GIVEN INSTRUCTION. Can you turn the lines into a numbered list, starting with the line that contains "Where should I" and going on through the end of the items, with blank lines and pictures left out?

= = = = =

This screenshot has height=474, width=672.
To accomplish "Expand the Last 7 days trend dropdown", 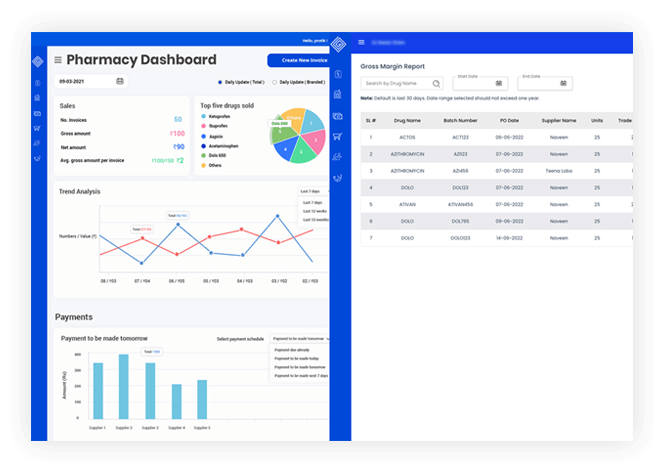I will tap(312, 191).
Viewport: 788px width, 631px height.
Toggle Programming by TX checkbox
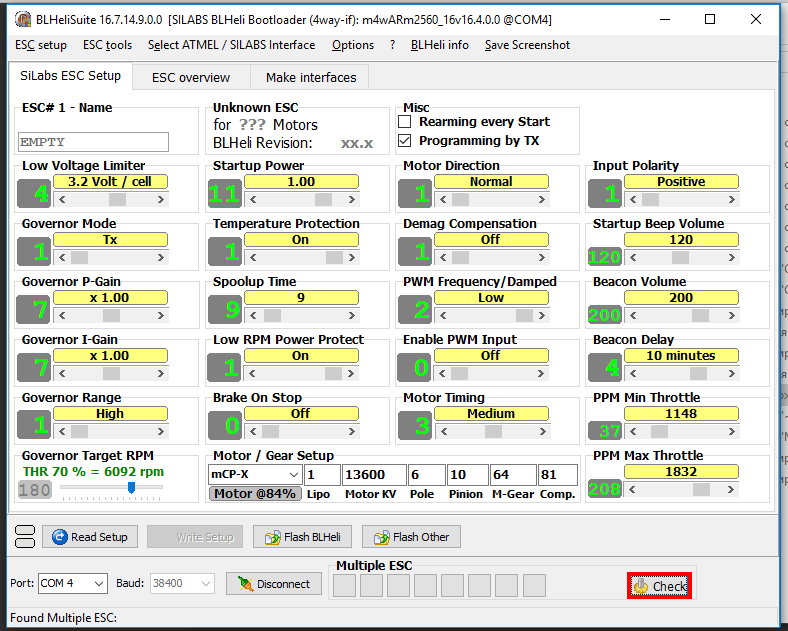click(x=405, y=141)
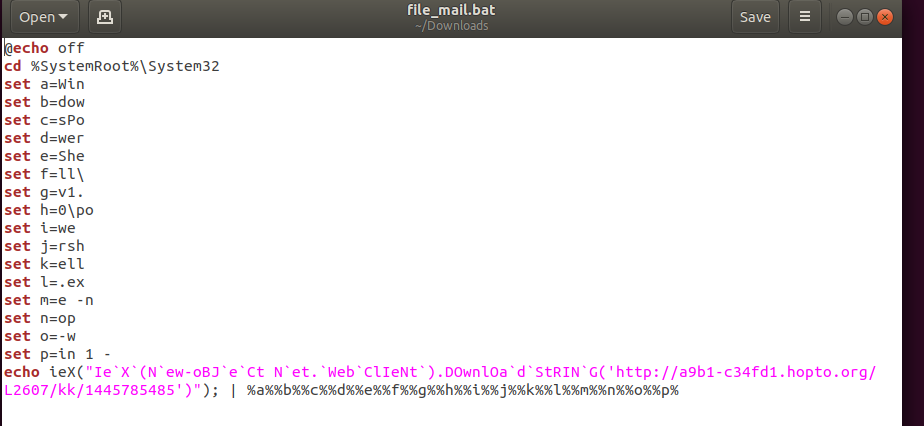The height and width of the screenshot is (426, 924).
Task: Click the ~/Downloads path subtitle
Action: click(451, 26)
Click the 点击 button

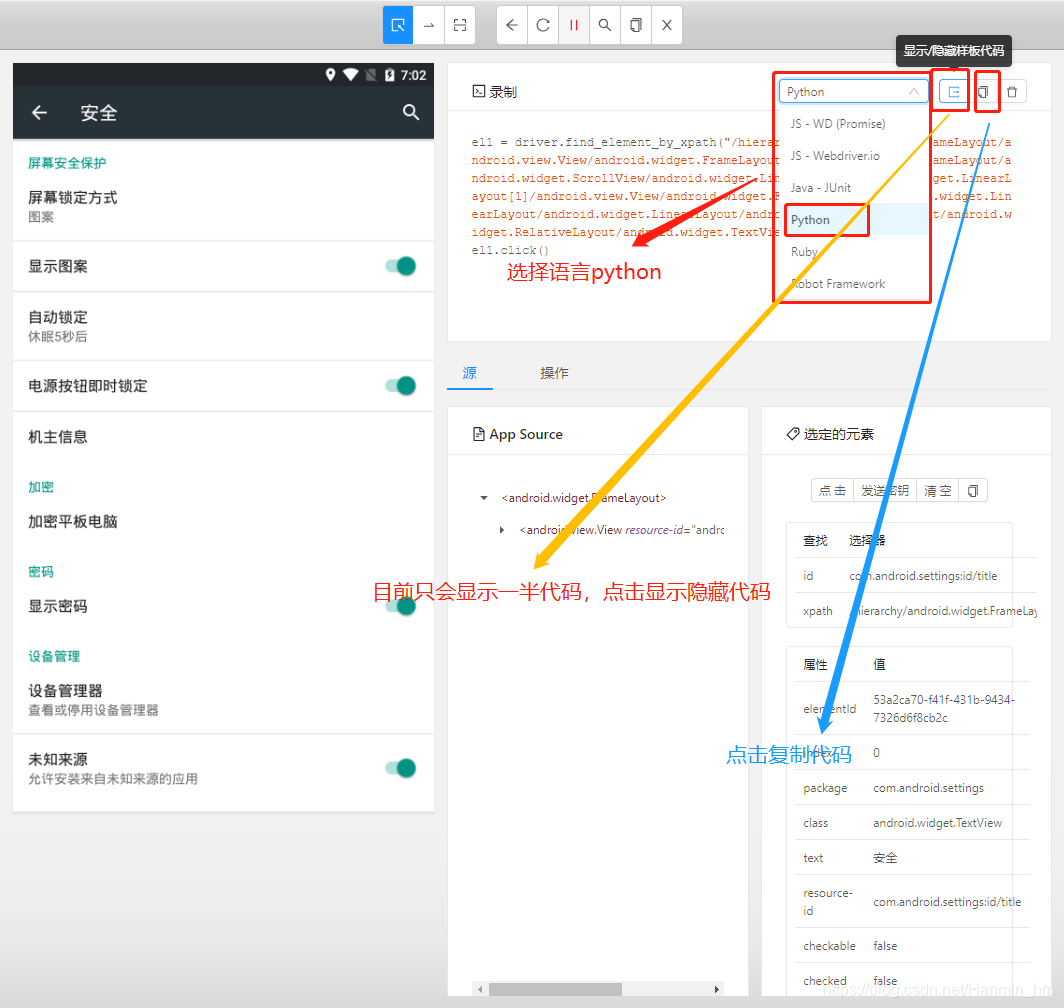[832, 490]
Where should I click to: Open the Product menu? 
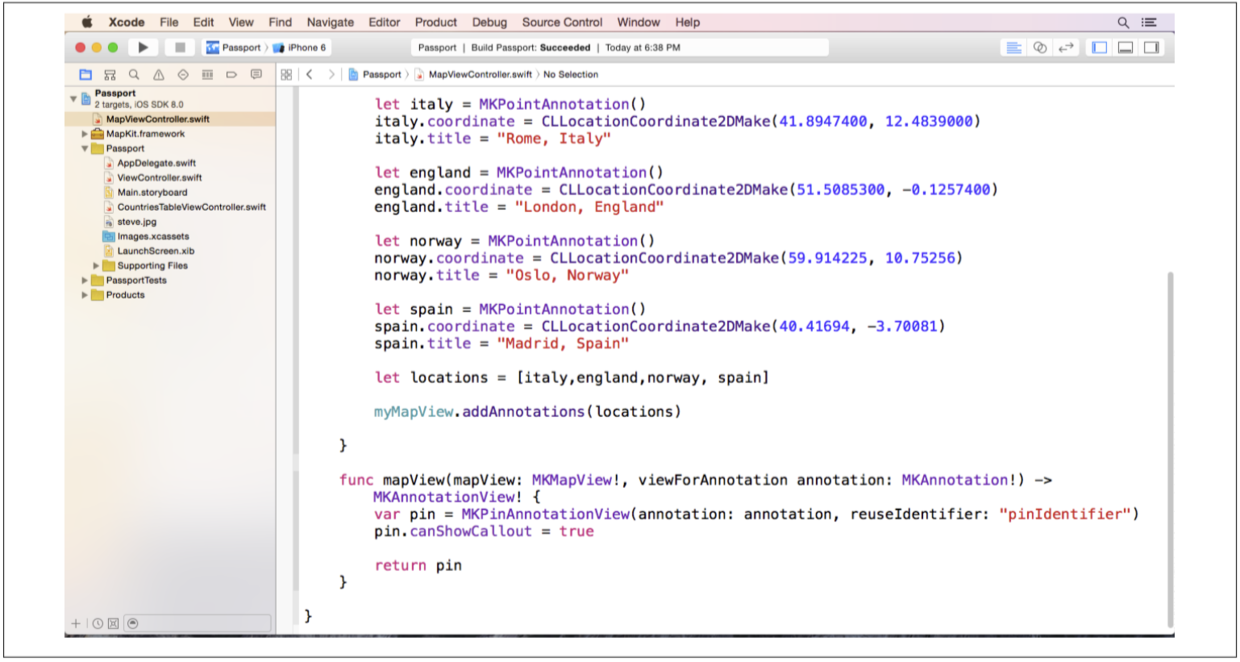[x=436, y=22]
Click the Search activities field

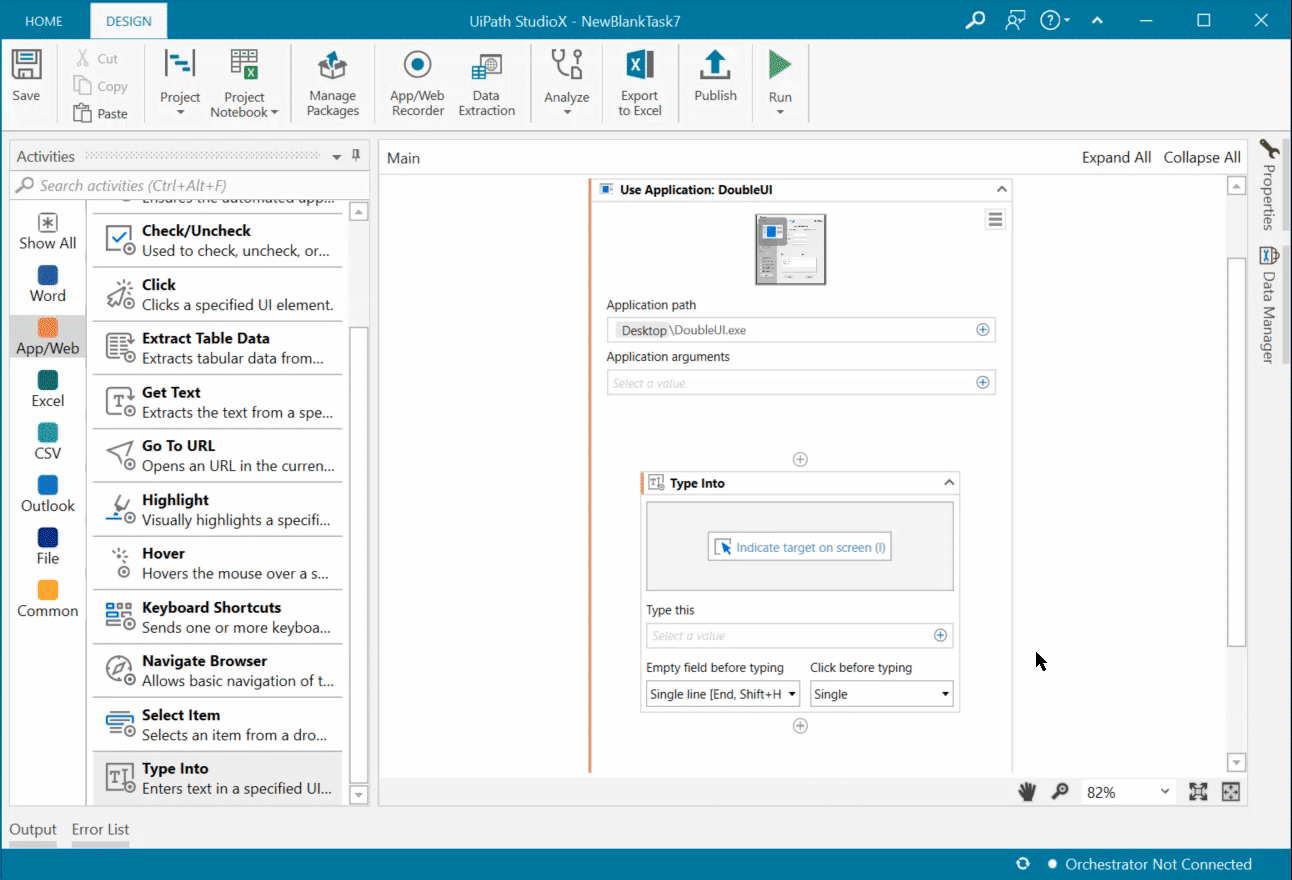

= = = = =

SOLUTION TO THE PROBLEM.
1. Where should I click to: Open the Product menu? 
2. [x=436, y=22]
3. Click the Search activities field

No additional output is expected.